Let's Eat the World's End

Recently I've been feeling like my apartment is shaking. We had a really big earthquake a couple weeks ago, maybe you saw it on the news.......It happened at 5am so of course I promptly woke up and screamed like a Hollow was chasing me. Then I took a deep breath and screamed some more. And then I reached for the glass of water by my bed since it was kind of feeling like I had swallowed a razorblade after all that, and realized the water was no longer in the glass, but all over the table. Which meant that a lot of other things were probably all over the floor. And the noises which my sleep-stupidized mind took to be the plates of the earth grinding against each other had probably been my bookshelves shaking themselves away from the walls.

Yep.

= Items from a dataset =
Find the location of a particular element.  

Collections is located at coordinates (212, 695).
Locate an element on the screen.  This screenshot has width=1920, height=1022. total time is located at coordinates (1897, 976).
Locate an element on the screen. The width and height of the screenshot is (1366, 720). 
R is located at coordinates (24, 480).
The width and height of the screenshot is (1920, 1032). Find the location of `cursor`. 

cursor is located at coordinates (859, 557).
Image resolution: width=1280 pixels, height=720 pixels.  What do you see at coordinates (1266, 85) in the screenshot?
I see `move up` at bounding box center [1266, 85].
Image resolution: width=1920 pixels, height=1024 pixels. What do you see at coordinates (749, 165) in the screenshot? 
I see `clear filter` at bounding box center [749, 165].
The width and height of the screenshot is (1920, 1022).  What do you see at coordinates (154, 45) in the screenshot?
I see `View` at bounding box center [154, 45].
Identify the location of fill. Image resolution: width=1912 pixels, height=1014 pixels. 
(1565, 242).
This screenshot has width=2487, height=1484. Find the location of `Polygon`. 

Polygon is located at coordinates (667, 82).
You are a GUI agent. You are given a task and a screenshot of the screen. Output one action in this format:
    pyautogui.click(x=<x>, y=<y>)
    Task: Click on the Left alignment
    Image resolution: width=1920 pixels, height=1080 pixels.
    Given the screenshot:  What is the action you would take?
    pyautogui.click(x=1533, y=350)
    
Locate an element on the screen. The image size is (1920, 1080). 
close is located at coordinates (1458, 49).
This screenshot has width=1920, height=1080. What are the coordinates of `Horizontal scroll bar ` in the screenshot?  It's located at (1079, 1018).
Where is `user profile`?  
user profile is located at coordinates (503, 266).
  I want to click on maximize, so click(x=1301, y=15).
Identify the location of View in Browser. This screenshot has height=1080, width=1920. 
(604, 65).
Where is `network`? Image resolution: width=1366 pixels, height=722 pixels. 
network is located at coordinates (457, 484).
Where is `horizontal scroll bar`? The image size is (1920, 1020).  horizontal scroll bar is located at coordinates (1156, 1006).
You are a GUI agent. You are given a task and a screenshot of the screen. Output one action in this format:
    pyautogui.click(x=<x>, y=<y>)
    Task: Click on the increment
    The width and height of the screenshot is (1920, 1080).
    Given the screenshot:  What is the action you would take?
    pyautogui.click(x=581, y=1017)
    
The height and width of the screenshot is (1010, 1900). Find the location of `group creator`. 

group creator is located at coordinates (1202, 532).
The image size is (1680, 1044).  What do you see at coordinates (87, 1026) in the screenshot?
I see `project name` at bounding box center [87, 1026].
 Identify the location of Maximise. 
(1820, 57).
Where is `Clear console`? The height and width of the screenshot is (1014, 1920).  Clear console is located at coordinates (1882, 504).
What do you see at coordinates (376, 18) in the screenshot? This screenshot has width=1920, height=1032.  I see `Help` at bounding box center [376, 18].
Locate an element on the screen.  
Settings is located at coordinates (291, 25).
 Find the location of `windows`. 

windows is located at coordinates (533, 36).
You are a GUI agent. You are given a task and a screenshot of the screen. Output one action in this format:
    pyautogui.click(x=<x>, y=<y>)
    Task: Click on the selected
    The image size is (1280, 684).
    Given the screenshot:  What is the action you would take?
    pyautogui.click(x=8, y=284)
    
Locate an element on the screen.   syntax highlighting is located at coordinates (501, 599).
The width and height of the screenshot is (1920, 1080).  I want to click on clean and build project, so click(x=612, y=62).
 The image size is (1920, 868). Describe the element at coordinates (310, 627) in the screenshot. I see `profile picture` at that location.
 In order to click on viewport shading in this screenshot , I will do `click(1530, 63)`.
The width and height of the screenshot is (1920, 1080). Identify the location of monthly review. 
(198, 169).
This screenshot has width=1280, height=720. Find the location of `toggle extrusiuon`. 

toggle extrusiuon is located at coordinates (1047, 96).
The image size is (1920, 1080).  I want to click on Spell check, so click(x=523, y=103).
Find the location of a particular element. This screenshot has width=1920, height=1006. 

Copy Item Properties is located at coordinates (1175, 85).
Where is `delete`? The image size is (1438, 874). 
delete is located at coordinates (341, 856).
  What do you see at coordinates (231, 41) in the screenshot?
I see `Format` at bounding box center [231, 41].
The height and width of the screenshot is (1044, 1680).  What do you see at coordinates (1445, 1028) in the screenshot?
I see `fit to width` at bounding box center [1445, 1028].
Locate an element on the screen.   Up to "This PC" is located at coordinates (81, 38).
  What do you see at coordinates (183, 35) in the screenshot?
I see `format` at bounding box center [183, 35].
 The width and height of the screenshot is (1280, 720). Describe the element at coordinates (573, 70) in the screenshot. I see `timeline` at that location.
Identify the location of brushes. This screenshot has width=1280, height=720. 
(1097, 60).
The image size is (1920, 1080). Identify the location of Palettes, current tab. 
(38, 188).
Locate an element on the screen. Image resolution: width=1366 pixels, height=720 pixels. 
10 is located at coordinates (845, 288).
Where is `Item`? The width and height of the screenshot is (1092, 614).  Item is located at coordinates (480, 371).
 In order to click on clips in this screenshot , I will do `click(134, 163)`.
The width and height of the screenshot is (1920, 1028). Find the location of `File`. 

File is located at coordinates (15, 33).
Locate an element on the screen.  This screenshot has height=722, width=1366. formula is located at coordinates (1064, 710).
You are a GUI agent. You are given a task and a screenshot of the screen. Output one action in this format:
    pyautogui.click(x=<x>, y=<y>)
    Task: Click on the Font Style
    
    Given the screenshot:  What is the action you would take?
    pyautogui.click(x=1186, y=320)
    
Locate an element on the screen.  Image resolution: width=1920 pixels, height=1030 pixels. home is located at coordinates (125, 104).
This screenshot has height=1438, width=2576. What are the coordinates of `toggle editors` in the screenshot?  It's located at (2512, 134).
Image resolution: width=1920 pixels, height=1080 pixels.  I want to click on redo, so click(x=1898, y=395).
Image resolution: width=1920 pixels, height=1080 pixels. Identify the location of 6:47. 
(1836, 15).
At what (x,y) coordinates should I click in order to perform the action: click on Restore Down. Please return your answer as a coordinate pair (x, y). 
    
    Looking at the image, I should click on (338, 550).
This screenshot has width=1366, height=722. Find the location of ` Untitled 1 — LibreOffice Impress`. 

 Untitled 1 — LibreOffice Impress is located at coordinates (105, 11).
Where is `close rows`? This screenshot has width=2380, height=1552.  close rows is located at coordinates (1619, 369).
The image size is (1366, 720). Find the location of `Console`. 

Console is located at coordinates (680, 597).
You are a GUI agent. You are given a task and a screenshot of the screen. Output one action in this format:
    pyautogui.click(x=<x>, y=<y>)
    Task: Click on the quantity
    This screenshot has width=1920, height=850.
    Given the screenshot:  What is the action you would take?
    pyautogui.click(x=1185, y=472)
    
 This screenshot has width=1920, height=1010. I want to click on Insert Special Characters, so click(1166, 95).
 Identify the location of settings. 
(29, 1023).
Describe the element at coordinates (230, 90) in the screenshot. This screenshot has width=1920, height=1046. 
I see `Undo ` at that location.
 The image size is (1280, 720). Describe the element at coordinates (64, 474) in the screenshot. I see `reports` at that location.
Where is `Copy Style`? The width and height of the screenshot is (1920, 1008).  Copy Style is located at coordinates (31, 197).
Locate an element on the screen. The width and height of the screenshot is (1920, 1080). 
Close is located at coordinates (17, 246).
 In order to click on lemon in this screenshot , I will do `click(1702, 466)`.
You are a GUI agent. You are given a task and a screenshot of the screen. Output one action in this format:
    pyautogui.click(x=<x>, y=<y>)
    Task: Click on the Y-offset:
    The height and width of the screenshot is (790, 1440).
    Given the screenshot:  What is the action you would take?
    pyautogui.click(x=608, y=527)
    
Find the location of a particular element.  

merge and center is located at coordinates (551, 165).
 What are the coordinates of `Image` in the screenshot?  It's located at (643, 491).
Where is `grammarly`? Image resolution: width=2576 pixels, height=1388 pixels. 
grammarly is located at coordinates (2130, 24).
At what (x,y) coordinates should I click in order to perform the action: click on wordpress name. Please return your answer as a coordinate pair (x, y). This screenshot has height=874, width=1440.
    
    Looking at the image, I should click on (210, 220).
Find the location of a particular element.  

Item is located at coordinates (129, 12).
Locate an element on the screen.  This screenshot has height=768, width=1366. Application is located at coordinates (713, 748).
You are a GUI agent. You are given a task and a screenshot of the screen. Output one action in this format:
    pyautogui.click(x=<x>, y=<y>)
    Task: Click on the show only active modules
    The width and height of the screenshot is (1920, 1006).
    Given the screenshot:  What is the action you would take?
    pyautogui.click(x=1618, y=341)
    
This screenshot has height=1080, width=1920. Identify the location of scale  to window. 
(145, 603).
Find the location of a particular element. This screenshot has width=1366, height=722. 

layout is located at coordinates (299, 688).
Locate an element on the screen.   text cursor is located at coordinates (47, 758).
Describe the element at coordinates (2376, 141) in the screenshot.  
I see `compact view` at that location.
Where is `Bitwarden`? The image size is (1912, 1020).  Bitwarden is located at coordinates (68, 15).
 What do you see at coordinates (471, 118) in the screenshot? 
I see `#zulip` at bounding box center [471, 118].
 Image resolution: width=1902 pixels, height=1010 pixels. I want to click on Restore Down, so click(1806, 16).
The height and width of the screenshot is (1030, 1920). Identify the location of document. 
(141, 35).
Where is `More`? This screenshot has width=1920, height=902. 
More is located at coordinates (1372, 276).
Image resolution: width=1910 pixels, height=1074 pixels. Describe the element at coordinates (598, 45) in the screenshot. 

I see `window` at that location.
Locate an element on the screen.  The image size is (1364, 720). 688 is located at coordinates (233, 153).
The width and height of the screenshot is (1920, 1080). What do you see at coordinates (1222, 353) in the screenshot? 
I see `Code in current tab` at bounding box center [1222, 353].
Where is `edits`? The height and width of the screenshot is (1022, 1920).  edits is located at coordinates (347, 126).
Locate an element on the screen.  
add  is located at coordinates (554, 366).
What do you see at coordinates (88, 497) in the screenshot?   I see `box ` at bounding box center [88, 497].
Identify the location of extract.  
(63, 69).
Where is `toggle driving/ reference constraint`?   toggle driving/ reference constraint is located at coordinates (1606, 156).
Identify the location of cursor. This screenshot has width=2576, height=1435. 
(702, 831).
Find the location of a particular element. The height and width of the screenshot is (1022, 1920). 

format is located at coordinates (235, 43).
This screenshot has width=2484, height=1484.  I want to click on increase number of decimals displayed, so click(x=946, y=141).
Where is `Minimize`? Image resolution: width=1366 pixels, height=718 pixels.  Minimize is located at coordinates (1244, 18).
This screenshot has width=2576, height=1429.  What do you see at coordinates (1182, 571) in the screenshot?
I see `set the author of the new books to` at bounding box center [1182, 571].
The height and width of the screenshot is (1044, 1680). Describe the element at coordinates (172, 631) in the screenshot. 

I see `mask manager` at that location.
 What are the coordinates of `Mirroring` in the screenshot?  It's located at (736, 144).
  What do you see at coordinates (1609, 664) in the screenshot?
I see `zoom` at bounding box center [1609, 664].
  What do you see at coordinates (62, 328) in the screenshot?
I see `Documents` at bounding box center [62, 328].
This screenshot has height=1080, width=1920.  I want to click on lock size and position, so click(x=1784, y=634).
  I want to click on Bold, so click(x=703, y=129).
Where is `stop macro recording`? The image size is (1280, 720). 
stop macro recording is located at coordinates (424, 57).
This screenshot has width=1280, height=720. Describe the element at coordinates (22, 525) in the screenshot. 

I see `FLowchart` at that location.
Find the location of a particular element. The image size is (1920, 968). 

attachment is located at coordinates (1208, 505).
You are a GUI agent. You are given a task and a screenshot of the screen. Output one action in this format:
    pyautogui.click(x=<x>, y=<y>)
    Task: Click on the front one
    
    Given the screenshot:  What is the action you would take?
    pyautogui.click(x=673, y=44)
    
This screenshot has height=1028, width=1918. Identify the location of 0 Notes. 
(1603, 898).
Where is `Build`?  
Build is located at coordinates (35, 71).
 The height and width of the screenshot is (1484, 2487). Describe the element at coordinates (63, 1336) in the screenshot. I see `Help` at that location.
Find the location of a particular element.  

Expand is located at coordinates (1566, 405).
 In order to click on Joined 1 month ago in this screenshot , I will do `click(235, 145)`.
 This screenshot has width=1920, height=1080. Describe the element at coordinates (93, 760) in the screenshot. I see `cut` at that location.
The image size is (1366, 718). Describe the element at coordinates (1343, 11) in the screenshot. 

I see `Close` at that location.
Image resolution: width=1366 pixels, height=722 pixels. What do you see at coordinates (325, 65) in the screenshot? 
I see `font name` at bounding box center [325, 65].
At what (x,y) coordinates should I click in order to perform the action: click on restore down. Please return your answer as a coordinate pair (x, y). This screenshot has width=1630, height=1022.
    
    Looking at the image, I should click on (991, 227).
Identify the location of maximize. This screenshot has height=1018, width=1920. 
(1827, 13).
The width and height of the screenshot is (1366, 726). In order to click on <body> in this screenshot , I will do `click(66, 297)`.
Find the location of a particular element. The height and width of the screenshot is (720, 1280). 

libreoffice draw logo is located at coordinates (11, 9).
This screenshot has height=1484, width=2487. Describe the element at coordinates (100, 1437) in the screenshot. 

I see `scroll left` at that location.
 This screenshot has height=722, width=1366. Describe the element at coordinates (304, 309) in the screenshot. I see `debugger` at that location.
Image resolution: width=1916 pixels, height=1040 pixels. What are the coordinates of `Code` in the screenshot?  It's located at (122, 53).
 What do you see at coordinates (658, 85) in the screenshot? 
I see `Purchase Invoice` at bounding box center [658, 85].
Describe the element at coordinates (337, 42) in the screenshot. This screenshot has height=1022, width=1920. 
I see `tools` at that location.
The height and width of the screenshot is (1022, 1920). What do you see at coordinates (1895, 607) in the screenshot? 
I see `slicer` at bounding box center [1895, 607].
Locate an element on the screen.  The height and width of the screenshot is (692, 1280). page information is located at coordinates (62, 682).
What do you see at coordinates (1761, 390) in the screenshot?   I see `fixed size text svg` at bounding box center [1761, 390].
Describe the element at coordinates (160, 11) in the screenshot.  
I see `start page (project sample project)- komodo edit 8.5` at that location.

= What to work on =
**1)** Reproduce the stretch of the earthquake post from "Recently I've been" through "from the walls.".
**2)** In the earthquake post, what had happened to the water in the glass by the bed?
**3)** Extend the earthquake post past its final line with the next part of the account.
None of the lines are needed for this work.

= Expected answers =
**1)**
Recently I've been feeling like my apartment is shaking. We had a really big earthquake a couple weeks ago, maybe you saw it on the news.......It happened at 5am so of course I promptly woke up and screamed like a Hollow was chasing me. Then I took a deep breath and screamed some more. And then I reached for the glass of water by my bed since it was kind of feeling like I had swallowed a razorblade after all that, and realized the water was no longer in the glass, but all over the table. Which meant that a lot of other things were probably all over the floor. And the noises which my sleep-stupidized mind took to be the plates of the earth grinding against each other had probably been my bookshelves shaking themselves away from the walls.

**2)** It was no longer in the glass but all over the table.

**3)**
Broken glass eeeeeeverywhere. And, even worse, broken Evangelion models. So much work putting those damn things together the first time....I didn't take any pictures, but there was also an interesting combination of vinegar & olive oil on my kitchen floor. I called up my dad in Florida to tell him, "hey this happened, don't freak out." and in the most un-dad-like moment of possibly his entire life he said to me, "well, just throw some lettuce down there Katy & you'll have a salad."

WTF?

So anyway, recently every time I lie down at night it feels like things are shaking. They might be for all I know. We did have quite a few aftershocks the same day & in the ones that followed. But now it's like I can't tell the difference between real shaking, drunk-induced shaking, imaginary-paranoid shaking, and 6th-floor-inevitable shaking. In fact, none of these things may be happening at all........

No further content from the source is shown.